For the second stage of the project the COMO system was integrated over a cloud-to-cloud connection to an existing monitoring solution (see point 2a in image: system architecture).

Space Added Value

The space assets used in this project include:

  1. Human Spaceflight Technologies: part of the remote health status monitoring technologies used for the COMO service are based on the outcomes of several studies and tests developed in the frame of the LTMS (Long Term Medical Survey System) activities run by CSEM for ESA (Monitoring of physiological parameters in analogue environment such as the Concordia station in Antarctica). 

  2. Satellite Navigation allows to aggregate patient health data with geo-referenced data. Movements of infected patients can be analyzed more precisely and potential virus propagation via social meetings can be forecasted and highlighted.

Current Status

The software solution could be developed in a very short time, but the course of the Corona pandemic led to scarce medical resources and very limited patient access. The originally intended setup was adapted as a result and the system was tested in two stages with different use cases and medical partners. 

Pilot results have confirmed the reliability of the system and the measured data. Furthermore, it could be demonstrated that with the use of the COMO solution in the tested use cases with de-hospitalized patients, the time and costs per patient can be significantly reduced. All involved users were very satisfied with the use of the system and would recommend and be willing to use it in case of a pandemic such as COVID-19. 

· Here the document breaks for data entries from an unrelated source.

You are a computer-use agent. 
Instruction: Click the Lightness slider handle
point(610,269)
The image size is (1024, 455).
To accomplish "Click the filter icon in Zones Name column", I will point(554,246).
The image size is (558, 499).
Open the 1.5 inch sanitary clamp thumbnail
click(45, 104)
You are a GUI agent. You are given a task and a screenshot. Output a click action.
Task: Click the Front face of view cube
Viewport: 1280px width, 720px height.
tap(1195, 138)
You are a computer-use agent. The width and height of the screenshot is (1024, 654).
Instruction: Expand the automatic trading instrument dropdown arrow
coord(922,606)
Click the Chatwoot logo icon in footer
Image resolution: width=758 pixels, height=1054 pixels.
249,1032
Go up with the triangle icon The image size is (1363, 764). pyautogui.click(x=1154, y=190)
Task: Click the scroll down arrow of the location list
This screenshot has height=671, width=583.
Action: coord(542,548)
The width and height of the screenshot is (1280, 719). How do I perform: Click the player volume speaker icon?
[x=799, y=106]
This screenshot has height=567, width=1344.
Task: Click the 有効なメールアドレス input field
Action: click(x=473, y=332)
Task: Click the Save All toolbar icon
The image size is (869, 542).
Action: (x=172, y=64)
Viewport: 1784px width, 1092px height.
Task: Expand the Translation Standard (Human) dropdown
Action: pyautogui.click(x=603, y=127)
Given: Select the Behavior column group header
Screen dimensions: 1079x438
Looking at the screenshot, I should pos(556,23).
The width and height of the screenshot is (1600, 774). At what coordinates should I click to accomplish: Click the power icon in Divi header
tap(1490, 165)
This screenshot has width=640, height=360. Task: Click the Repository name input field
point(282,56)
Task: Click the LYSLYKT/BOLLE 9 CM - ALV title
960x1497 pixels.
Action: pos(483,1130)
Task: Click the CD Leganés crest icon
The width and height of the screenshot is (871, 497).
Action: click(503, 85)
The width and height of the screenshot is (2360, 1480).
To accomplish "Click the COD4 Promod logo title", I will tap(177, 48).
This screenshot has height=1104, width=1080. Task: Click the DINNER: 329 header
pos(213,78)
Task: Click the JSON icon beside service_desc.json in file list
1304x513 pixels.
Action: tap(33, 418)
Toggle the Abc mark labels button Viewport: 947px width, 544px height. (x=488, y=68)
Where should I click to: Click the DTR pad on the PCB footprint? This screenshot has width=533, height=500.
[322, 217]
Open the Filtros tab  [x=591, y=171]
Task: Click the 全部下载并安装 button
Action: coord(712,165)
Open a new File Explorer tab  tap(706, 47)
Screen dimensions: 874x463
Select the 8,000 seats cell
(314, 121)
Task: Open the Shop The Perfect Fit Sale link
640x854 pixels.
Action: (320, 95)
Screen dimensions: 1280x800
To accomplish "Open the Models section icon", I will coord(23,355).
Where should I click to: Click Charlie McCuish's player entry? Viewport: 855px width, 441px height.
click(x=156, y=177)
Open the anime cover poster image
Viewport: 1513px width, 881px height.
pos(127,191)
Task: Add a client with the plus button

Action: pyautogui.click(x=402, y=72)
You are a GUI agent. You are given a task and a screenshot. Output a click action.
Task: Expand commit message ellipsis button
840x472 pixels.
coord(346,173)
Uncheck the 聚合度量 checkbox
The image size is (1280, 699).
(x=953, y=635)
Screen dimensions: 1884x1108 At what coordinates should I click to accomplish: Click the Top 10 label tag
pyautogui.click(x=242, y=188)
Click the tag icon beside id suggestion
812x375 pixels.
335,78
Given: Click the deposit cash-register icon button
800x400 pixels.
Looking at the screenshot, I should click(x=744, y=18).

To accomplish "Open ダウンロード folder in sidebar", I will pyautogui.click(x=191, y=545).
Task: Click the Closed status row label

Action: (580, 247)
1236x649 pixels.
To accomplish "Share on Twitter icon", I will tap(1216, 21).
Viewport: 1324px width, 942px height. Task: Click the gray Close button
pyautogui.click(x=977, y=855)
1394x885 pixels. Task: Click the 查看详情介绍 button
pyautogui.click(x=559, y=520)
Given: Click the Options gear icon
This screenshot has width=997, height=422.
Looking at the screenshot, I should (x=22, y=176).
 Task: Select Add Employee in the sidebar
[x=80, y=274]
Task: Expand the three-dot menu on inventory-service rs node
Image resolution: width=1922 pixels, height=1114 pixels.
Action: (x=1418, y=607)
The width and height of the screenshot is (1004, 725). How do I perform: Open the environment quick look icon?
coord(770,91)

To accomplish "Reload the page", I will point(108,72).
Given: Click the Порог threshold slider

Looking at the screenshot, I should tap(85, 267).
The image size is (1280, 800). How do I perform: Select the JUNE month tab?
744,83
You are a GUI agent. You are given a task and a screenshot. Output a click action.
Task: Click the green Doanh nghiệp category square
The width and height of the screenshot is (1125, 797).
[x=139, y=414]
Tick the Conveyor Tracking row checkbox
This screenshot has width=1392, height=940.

All physicians involved see great potential in a system like COMO for further medical applications. These statements are supported by the fact that the system can be customized and supplemented with other wearable devices without big effort. Vexavit will not only drive the commercialization of its wearable sensor technology, but with the monitoring platform it has another independent product that is to be offered commercially in the medical sector and later also in other fields of application. Telemedicine especially telemonitoring is still at the beginning of a major evolution and the consortium is proud that that they have been able to develop a marketable component for this through the COMO project.